Story Of Female Liberation Fighter Who Was Killed By White-Apartheid Police (Phila Portia Ndwandwe)

Story Of Female Liberation Fighter Who Was Killed By White-Apartheid Police (Phila Portia Ndwandwe)
Story Of Female Liberation Fighter Who Was Killed By White-Apartheid Police (Phila Portia Ndwandwe)

Phila Portia Ndwandwe was a female MK commander who was murdered by South African police members. Phila who was also known as Zandile or Zandi was born on 2nd June 1965, at a place called Mlazi, Durban.

She served in the Natal Machinery of uMkhonto weSizwe (MK) in 1985 under the leadership of Muzi Ngwenya (Thami Zulu or “TZ). The Natal Machinery operated from Swaziland. She was in the unit headed by Ayanda Dlodlo. This unit was responsible for the infiltration of the African National Congress (ANC) cadres into Natal.

In October 1988, she was abducted by two former MK militants turned informants, who requested a meeting with Ndwandwe at the George Hotel in Mazini, Swaziland. Phila who was unaware that the two MK militants had become police informers, attended the meeting with them.

These two MK informants illegally entered Swaziland through the use of false documents which was given to them by the Port Natal Security Branch, whom they worked for. The plan laid out by the Port Natal Security was to abduct Ndwandwe and turn her into an informant as well.

Unfortunately for innocent Phila,  The police had monitored her meeting with them and they captured her after the two informers turned her over to them.

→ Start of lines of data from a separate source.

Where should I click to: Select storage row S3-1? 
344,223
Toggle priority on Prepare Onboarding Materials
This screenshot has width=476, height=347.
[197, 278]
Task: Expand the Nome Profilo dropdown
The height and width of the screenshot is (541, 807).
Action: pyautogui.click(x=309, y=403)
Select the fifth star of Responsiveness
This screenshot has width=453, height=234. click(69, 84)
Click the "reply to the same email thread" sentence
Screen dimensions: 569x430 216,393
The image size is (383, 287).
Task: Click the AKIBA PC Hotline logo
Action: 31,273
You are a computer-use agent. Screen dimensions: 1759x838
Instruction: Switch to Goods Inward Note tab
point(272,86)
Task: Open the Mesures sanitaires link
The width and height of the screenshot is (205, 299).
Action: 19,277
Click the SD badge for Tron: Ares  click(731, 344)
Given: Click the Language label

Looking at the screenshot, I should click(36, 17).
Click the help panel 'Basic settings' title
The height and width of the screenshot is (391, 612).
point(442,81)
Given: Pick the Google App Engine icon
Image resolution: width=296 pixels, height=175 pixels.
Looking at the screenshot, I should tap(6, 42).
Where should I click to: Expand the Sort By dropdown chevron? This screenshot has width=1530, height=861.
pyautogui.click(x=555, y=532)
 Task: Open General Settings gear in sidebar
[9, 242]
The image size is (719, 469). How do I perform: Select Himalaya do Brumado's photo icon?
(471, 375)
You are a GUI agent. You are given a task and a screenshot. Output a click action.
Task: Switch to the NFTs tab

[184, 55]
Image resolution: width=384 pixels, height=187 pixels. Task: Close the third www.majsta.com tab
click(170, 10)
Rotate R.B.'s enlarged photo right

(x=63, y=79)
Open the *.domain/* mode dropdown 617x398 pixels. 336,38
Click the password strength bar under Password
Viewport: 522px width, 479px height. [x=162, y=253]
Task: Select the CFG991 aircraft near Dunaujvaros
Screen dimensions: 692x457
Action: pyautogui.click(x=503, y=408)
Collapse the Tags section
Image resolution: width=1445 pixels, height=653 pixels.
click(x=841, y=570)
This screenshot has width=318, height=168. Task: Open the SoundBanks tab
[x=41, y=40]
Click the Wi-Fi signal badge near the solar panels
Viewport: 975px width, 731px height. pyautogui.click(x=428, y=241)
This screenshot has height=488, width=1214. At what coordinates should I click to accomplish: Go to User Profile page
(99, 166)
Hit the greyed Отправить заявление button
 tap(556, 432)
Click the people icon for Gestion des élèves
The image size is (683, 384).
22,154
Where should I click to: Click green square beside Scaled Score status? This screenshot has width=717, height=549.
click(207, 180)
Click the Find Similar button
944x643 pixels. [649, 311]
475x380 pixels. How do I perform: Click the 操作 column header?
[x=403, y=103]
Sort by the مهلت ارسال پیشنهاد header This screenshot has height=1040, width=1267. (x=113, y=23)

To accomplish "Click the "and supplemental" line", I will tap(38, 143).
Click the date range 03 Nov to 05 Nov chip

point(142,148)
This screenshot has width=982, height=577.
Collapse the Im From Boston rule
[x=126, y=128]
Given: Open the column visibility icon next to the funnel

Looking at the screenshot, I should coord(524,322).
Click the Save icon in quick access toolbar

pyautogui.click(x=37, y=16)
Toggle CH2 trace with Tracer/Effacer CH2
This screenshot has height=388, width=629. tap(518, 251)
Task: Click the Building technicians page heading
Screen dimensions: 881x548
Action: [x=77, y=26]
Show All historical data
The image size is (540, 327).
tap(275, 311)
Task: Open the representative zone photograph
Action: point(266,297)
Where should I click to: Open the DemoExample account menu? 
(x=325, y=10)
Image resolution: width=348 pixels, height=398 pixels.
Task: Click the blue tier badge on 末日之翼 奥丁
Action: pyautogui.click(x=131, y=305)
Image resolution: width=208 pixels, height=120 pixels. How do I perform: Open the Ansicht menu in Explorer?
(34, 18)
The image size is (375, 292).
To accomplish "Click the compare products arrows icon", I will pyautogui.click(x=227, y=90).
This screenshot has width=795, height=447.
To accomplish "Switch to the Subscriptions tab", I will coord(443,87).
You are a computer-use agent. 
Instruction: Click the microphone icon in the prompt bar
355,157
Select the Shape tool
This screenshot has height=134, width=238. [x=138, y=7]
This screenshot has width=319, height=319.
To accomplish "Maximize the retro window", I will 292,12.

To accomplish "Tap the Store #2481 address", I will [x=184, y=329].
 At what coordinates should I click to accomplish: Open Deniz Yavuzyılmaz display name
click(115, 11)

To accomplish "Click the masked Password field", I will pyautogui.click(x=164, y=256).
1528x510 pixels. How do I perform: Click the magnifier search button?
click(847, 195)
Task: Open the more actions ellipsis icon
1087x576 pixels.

However, this particular information came to light during the Truth and Reconciliation Commission’s (TRC) Amnesty Hearings, which received seven amnesty applications between 1996 and 1997. The amnesty applications were from Hendrik Johannes Petrus Botha, Salmon Johannes Gerhardus Du Preez, Johannes Albertus Steyn, Andy Taylor, Roelof Brand Visagie, Jacobus Adriaan Vorster and Lawrence Gerald Wasserman who were all members of the Port Natal Security Branch responsible for Ndwandwe’s abduction and murder in Swaziland where she was a commander of the MK unit based there.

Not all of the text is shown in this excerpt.